Asst. Prof. Arren Matthew Antioquia
De La Salle University, Philippines

Arren Matthew C. Antioquia received his Master of Science in Computer Science from both De La Salle University (DLSU) and the National Taiwan University of Science and Technology (NTUST), as part of the ladderized BS-MS program and the Dual Masters Program between DLSU and NTUST. He is an Assistant Professor at the Department of Software Technology of De La Salle University in the Philippines. His most recent major publication introduced a computationally efficient way of fusing features from different layers of convolutional neural networks, which resulted in a faster and more accurate general object detection performance compared to state-of-the-art techniques. His research interest includes applying deep learning techniques in computer vision applications, specifically in problems involving image classification and object detection.

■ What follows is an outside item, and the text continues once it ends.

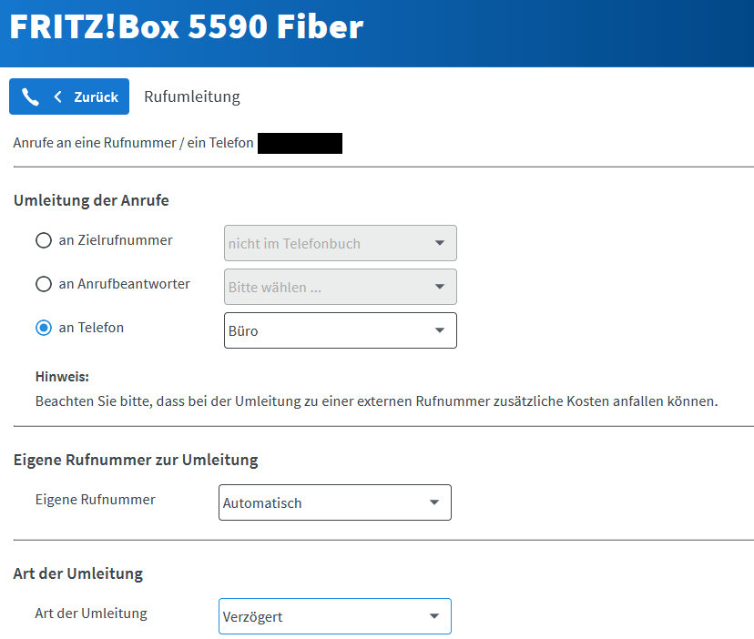Click the 'Eigene Rufnummer zur Umleitung' heading
Screen dimensions: 754x639
point(136,460)
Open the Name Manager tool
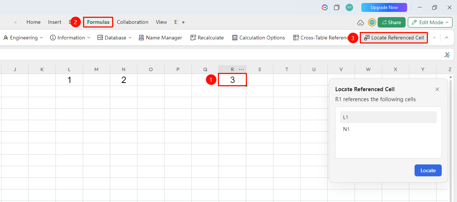 tap(161, 38)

Speech Title: Towards Effective Multi-Scale Object Detection
Abstract:
Despite recent improvements, the arbitrary sizes of objects still impede the predictive ability of object detectors. Recent solutions combine feature maps of different receptive fields to detect multi-scale objects. However, these methods have large computational costs resulting in slower inference time, which is not practical for real-time applications. Contrarily, fusion methods depending on large networks with many skip connections demand larger memory requirements, prohibiting usage in devices with limited memory. In this talk, we will discuss recent works on improving the performance on multi-scale object detection, together with their advantages, issues, and suggested improvements.